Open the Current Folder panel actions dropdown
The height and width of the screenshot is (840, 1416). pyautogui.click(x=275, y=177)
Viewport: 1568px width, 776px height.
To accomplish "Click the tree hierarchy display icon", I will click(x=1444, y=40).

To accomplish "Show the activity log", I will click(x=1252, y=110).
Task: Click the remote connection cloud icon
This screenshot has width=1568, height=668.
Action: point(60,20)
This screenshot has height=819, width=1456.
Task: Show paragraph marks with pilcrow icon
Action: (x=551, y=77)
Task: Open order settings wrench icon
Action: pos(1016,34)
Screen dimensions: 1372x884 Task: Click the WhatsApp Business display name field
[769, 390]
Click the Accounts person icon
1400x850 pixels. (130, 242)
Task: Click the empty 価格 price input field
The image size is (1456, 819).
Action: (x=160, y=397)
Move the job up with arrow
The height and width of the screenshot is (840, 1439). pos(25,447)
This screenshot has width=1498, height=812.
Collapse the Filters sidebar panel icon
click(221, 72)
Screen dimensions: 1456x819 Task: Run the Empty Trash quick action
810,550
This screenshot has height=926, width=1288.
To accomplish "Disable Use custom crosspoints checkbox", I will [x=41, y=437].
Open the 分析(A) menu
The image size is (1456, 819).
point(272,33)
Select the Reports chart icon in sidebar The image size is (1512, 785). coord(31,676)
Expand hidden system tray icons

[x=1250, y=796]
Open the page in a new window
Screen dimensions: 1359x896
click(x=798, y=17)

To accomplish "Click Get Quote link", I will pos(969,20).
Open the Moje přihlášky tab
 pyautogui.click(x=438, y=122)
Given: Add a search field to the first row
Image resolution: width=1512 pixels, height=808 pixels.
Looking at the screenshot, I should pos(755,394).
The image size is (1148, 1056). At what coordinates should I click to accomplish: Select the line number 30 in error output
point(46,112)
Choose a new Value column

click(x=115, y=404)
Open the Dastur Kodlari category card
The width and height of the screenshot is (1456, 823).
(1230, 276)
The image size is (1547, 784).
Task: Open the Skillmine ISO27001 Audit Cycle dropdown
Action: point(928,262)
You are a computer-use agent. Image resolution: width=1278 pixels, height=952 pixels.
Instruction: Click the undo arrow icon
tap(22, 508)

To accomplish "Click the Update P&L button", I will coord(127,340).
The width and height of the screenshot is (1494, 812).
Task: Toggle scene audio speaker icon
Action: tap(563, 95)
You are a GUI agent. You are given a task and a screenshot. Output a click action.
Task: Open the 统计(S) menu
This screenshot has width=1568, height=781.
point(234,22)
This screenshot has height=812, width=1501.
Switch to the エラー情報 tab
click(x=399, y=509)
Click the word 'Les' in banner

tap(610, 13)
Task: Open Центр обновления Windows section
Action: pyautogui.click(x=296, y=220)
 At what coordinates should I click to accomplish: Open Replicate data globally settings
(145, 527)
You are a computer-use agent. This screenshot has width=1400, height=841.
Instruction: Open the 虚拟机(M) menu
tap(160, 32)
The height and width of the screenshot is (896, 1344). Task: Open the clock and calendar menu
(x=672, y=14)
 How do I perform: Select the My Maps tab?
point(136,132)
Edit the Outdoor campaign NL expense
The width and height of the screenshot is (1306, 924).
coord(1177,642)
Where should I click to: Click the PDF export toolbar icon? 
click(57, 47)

**TASK BRIEF**
Restate every record exactly, leaving nothing out.

**YOUR RESPONSE**
Open the Current Folder panel actions dropdown
The height and width of the screenshot is (840, 1416). pyautogui.click(x=275, y=177)
Viewport: 1568px width, 776px height.
To accomplish "Click the tree hierarchy display icon", I will click(x=1444, y=40).

To accomplish "Show the activity log", I will click(x=1252, y=110).
Task: Click the remote connection cloud icon
This screenshot has width=1568, height=668.
Action: point(60,20)
This screenshot has height=819, width=1456.
Task: Show paragraph marks with pilcrow icon
Action: (x=551, y=77)
Task: Open order settings wrench icon
Action: pos(1016,34)
Screen dimensions: 1372x884 Task: Click the WhatsApp Business display name field
[769, 390]
Click the Accounts person icon
1400x850 pixels. (130, 242)
Task: Click the empty 価格 price input field
The image size is (1456, 819).
Action: (x=160, y=397)
Move the job up with arrow
The height and width of the screenshot is (840, 1439). pos(25,447)
This screenshot has width=1498, height=812.
Collapse the Filters sidebar panel icon
click(221, 72)
Screen dimensions: 1456x819 Task: Run the Empty Trash quick action
810,550
This screenshot has height=926, width=1288.
To accomplish "Disable Use custom crosspoints checkbox", I will [x=41, y=437].
Open the 分析(A) menu
The image size is (1456, 819).
point(272,33)
Select the Reports chart icon in sidebar The image size is (1512, 785). coord(31,676)
Expand hidden system tray icons

[x=1250, y=796]
Open the page in a new window
Screen dimensions: 1359x896
click(x=798, y=17)

To accomplish "Click Get Quote link", I will pos(969,20).
Open the Moje přihlášky tab
 pyautogui.click(x=438, y=122)
Given: Add a search field to the first row
Image resolution: width=1512 pixels, height=808 pixels.
Looking at the screenshot, I should pos(755,394).
The image size is (1148, 1056). At what coordinates should I click to accomplish: Select the line number 30 in error output
point(46,112)
Choose a new Value column

click(x=115, y=404)
Open the Dastur Kodlari category card
The width and height of the screenshot is (1456, 823).
(1230, 276)
The image size is (1547, 784).
Task: Open the Skillmine ISO27001 Audit Cycle dropdown
Action: point(928,262)
You are a computer-use agent. Image resolution: width=1278 pixels, height=952 pixels.
Instruction: Click the undo arrow icon
tap(22, 508)

To accomplish "Click the Update P&L button", I will coord(127,340).
The width and height of the screenshot is (1494, 812).
Task: Toggle scene audio speaker icon
Action: tap(563, 95)
You are a GUI agent. You are given a task and a screenshot. Output a click action.
Task: Open the 统计(S) menu
This screenshot has width=1568, height=781.
point(234,22)
This screenshot has height=812, width=1501.
Switch to the エラー情報 tab
click(x=399, y=509)
Click the word 'Les' in banner

tap(610, 13)
Task: Open Центр обновления Windows section
Action: pyautogui.click(x=296, y=220)
 At what coordinates should I click to accomplish: Open Replicate data globally settings
(145, 527)
You are a computer-use agent. This screenshot has width=1400, height=841.
Instruction: Open the 虚拟机(M) menu
tap(160, 32)
The height and width of the screenshot is (896, 1344). Task: Open the clock and calendar menu
(x=672, y=14)
 How do I perform: Select the My Maps tab?
point(136,132)
Edit the Outdoor campaign NL expense
The width and height of the screenshot is (1306, 924).
coord(1177,642)
Where should I click to: Click the PDF export toolbar icon? 
click(57, 47)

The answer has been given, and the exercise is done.